Task prompt: Reproduce the stretch of the records from their first line through the line containing "I will point(195,60).", both ends included.

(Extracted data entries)
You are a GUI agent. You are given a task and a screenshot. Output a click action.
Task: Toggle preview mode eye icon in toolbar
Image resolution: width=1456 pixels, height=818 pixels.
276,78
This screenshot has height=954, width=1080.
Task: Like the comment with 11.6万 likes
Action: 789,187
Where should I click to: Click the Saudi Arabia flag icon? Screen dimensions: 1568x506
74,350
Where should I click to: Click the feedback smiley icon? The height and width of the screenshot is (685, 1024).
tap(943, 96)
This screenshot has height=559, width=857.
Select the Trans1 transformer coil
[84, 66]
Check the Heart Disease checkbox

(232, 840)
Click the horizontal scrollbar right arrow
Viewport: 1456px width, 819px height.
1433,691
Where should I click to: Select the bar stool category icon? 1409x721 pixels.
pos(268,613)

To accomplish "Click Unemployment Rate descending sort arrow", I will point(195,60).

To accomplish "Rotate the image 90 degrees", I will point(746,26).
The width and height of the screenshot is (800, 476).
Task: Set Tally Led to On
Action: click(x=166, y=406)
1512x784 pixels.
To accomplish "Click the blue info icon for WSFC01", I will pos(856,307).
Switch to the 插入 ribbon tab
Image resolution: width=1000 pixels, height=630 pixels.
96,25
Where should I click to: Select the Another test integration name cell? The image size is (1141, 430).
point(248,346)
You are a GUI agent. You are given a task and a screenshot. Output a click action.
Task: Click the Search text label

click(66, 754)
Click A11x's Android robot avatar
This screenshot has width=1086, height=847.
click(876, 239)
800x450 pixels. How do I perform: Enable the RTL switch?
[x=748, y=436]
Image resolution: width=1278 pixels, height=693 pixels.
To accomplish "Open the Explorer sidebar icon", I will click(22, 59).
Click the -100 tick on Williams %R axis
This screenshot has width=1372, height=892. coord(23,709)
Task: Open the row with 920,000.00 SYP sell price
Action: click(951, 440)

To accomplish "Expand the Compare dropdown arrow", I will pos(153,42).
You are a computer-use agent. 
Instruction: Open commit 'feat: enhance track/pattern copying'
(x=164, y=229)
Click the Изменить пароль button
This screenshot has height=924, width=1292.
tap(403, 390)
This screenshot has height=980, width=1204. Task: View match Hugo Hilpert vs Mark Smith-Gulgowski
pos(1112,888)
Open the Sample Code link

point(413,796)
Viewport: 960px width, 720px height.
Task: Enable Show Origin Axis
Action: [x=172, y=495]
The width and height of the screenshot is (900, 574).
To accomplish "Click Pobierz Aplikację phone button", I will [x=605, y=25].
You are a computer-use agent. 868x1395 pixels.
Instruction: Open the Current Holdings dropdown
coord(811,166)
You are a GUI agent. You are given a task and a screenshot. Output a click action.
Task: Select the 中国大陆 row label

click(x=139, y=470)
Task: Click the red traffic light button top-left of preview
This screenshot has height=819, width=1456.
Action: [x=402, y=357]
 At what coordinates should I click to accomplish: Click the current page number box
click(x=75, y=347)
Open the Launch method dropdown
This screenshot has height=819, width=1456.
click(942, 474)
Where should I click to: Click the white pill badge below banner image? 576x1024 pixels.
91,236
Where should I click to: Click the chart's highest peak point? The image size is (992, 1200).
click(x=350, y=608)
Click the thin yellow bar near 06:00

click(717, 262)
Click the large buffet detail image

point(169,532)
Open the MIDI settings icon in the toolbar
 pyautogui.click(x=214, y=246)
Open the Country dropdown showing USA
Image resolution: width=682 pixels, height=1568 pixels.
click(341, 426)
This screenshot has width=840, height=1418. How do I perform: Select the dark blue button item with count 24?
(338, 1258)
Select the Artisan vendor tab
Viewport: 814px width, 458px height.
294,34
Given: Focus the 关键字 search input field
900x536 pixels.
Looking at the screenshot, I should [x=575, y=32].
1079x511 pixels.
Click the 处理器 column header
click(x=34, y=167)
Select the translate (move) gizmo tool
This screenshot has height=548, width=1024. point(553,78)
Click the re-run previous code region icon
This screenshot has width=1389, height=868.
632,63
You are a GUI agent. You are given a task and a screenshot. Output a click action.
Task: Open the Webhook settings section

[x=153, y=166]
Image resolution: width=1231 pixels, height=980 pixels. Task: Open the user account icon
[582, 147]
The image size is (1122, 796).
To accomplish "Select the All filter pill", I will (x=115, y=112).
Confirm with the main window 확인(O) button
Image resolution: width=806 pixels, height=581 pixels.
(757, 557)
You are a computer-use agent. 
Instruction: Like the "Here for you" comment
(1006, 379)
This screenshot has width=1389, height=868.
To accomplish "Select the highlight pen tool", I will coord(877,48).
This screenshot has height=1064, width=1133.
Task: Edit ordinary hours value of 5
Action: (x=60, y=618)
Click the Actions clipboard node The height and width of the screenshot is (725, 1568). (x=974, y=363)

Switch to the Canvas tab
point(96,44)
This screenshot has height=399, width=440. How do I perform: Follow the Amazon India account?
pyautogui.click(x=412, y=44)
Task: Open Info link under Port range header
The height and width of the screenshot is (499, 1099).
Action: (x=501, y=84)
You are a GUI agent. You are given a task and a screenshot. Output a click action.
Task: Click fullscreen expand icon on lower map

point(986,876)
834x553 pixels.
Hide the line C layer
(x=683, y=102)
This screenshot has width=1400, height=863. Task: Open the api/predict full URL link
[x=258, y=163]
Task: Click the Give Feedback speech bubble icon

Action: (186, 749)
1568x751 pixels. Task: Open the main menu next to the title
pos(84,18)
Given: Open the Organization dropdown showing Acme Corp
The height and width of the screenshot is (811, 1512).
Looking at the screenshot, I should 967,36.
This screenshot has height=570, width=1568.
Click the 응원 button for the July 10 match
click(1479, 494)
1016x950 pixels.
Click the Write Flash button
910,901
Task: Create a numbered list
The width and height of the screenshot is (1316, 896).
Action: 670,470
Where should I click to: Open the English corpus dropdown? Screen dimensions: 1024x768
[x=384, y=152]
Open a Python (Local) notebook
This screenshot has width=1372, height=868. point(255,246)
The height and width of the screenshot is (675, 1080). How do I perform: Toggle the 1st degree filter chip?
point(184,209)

Exercise result:
You are a GUI agent. You are given a task and a screenshot. Output a click action.
Task: Toggle preview mode eye icon in toolbar
Image resolution: width=1456 pixels, height=818 pixels.
276,78
This screenshot has height=954, width=1080.
Task: Like the comment with 11.6万 likes
Action: 789,187
Where should I click to: Click the Saudi Arabia flag icon? Screen dimensions: 1568x506
74,350
Where should I click to: Click the feedback smiley icon? The height and width of the screenshot is (685, 1024).
tap(943, 96)
This screenshot has height=559, width=857.
Select the Trans1 transformer coil
[84, 66]
Check the Heart Disease checkbox

(232, 840)
Click the horizontal scrollbar right arrow
Viewport: 1456px width, 819px height.
1433,691
Where should I click to: Select the bar stool category icon? 1409x721 pixels.
pos(268,613)

To accomplish "Click Unemployment Rate descending sort arrow", I will point(195,60).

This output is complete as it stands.